-- Start of Provided material --
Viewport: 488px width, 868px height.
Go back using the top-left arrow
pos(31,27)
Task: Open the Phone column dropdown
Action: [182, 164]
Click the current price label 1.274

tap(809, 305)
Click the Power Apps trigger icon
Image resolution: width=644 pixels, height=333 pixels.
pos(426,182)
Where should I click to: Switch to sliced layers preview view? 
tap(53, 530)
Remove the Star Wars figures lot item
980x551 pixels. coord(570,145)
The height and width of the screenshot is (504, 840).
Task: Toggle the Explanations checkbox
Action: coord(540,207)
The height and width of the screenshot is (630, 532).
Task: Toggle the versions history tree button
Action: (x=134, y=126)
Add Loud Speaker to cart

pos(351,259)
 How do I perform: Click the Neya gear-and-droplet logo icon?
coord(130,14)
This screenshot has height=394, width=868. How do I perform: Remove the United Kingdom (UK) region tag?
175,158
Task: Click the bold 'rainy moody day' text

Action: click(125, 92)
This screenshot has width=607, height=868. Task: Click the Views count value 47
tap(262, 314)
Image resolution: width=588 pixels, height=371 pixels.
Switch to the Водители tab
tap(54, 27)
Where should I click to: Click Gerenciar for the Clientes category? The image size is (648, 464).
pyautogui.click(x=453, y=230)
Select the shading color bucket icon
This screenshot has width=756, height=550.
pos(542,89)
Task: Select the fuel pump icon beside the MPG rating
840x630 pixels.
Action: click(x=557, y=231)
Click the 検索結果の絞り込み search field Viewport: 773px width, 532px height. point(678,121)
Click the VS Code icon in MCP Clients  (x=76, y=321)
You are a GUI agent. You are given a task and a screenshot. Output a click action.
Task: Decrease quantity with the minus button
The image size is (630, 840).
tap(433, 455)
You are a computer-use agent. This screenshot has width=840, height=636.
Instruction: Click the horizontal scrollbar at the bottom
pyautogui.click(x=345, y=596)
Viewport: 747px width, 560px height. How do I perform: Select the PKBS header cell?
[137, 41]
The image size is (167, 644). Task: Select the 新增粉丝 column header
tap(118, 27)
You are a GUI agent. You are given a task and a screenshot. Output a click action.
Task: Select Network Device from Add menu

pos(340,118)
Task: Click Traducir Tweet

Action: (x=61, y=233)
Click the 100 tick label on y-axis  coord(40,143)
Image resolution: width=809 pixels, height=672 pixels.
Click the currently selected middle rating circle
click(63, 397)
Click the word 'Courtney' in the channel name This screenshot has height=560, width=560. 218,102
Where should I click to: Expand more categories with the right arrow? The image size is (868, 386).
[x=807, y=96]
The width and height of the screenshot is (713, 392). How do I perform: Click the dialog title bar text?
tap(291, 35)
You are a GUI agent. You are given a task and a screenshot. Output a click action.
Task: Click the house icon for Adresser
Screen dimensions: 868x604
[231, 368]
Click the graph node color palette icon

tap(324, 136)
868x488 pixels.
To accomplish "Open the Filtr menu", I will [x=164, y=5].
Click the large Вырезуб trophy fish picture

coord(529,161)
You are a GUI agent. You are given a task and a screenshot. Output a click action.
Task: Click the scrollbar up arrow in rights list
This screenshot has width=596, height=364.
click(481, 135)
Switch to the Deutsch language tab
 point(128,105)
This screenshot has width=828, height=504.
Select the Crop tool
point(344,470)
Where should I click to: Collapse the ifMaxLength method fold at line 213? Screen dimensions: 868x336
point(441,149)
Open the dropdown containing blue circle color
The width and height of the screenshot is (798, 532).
-- End of Provided material --
▸ **Direction**:
Repeat verbatim every line of the records, starting at the line containing "Click the Power Apps trigger icon" and ending at the line containing "Action: click(x=557, y=231)".

▸ **The reply**:
Click the Power Apps trigger icon
Image resolution: width=644 pixels, height=333 pixels.
pos(426,182)
Where should I click to: Switch to sliced layers preview view? 
tap(53, 530)
Remove the Star Wars figures lot item
980x551 pixels. coord(570,145)
The height and width of the screenshot is (504, 840).
Task: Toggle the Explanations checkbox
Action: coord(540,207)
The height and width of the screenshot is (630, 532).
Task: Toggle the versions history tree button
Action: (x=134, y=126)
Add Loud Speaker to cart

pos(351,259)
 How do I perform: Click the Neya gear-and-droplet logo icon?
coord(130,14)
This screenshot has height=394, width=868. How do I perform: Remove the United Kingdom (UK) region tag?
175,158
Task: Click the bold 'rainy moody day' text

Action: click(125, 92)
This screenshot has width=607, height=868. Task: Click the Views count value 47
tap(262, 314)
Image resolution: width=588 pixels, height=371 pixels.
Switch to the Водители tab
tap(54, 27)
Where should I click to: Click Gerenciar for the Clientes category? The image size is (648, 464).
pyautogui.click(x=453, y=230)
Select the shading color bucket icon
This screenshot has width=756, height=550.
pos(542,89)
Task: Select the fuel pump icon beside the MPG rating
840x630 pixels.
Action: click(x=557, y=231)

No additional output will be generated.